Maskapai Garuda Indonesia (GA), yang katanya sebagai flag carrier Republik Indonesia, sedang sesak napas karena neraca keuangannya terus minus berkelanjutan, meskipun secara-terus menerus disuntik APBN dengan program PMN maupun bentuk lain melalui kebijakan fiskal.

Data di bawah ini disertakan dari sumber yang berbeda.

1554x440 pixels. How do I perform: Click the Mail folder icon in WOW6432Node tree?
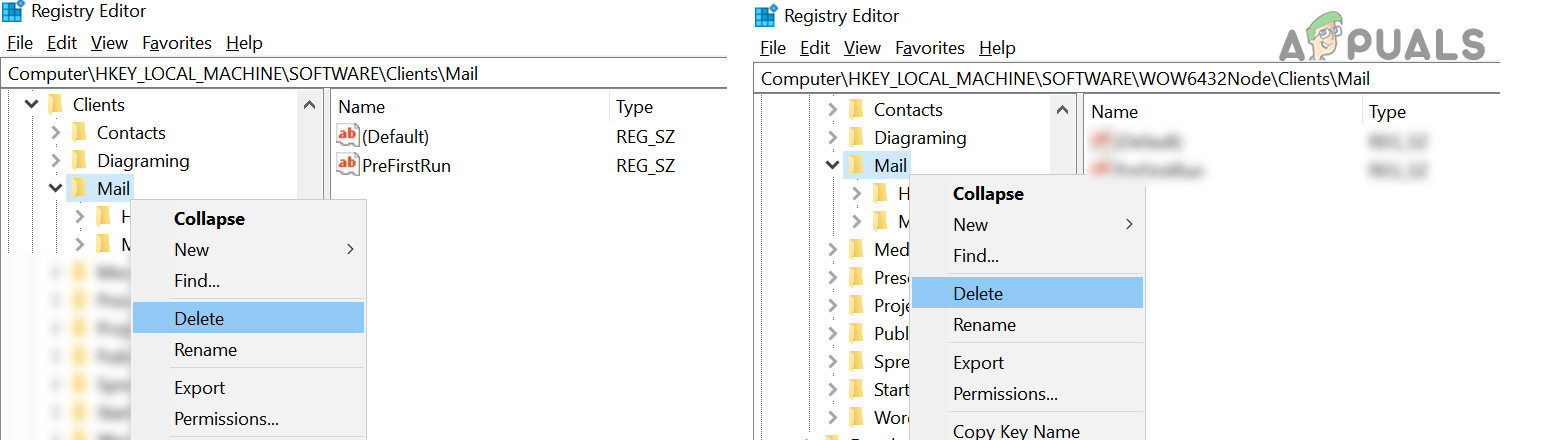click(x=856, y=166)
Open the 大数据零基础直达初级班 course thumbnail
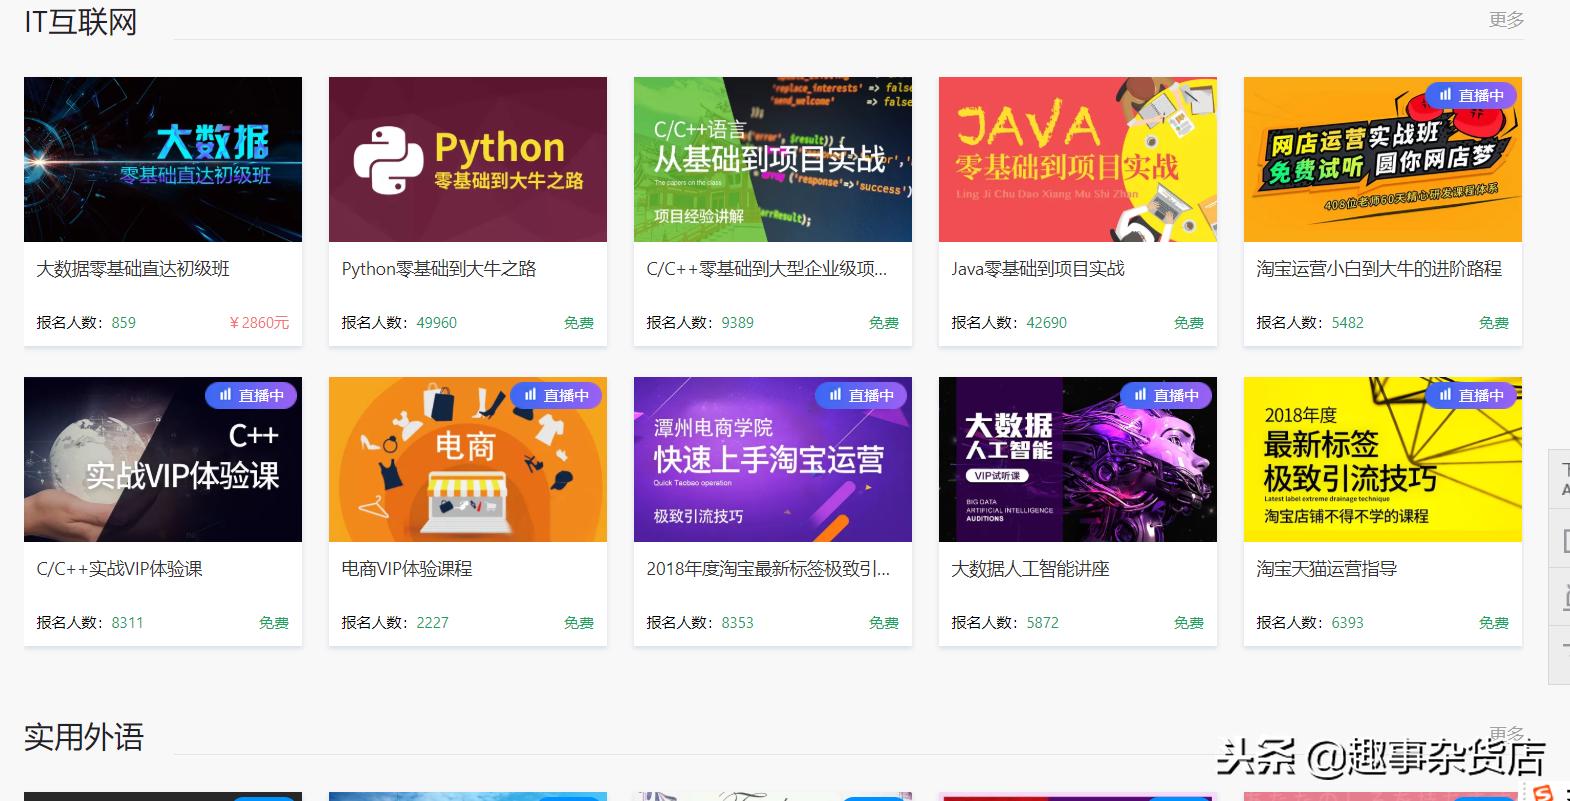 163,159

Namun kebijakan fiskal dan nonfiskal APBN tersebut tak kunjung bisa meningkatkan pangsa pasar dan pendapatan GA, baik domestik maupun internasional karena kondisi finansial GA memang sudah amburadul stadium lima.

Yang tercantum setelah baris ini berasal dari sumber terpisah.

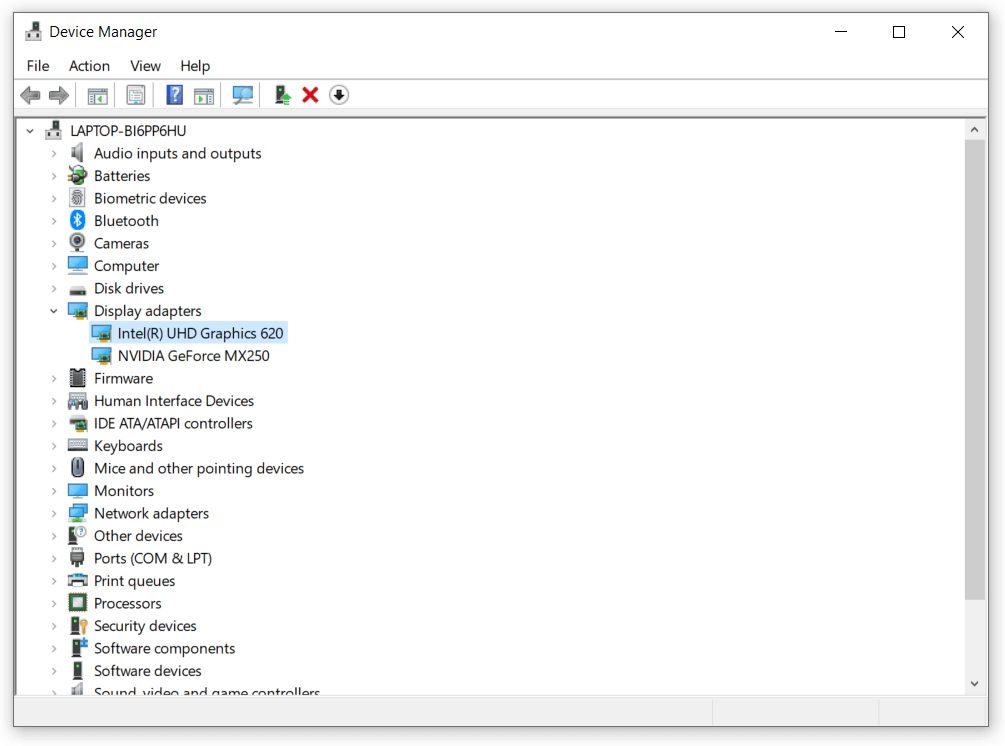Click the Disable device down-arrow icon
The height and width of the screenshot is (746, 1005).
339,95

Sementara itu dilihat dari laporan keuangan GA kuartal 1 tahun 2025 kerugian di saja sudah mencapai Rp 2,42 triliun atau naik 41,37% dibanding periode yang sama tahun lalu sekitar Rp 1,69 triliun. Meskipun pendapatan menurun, beban operasi dan keuangan tetap tinggi.
Kerugian pada semester 1 tahun 2025 patut diduga akan berlanjut di semester 2, mengingat persaingan dengan maskapai dalam negeri juga semakin sengit dan daya beli publik juga turun. Begitu pula di pasar regional, GA juga semakin suram kalah bersaing dengan maskapai asing, baik yang low cost maupun full service. Ditambah lagi pemerintah kembali menambah jumlah bandara internasional menjadi 34 bandara, yang secara tidak langsung mengurangi pangsa pasar GA dan anak usahanya Citilink (QG) karena maskapai asing pesaing bisa terbang langsung menuju 34 kota tanpa terkena asas cabotage. Dari Changi mau ke Wonosobo bisa langsung ke Bandara A Yani Semarang tanpa penumpang harus ke Bandara Soekarno-Hatta dan diangkut GA atau QG ke Semarang, misalnya.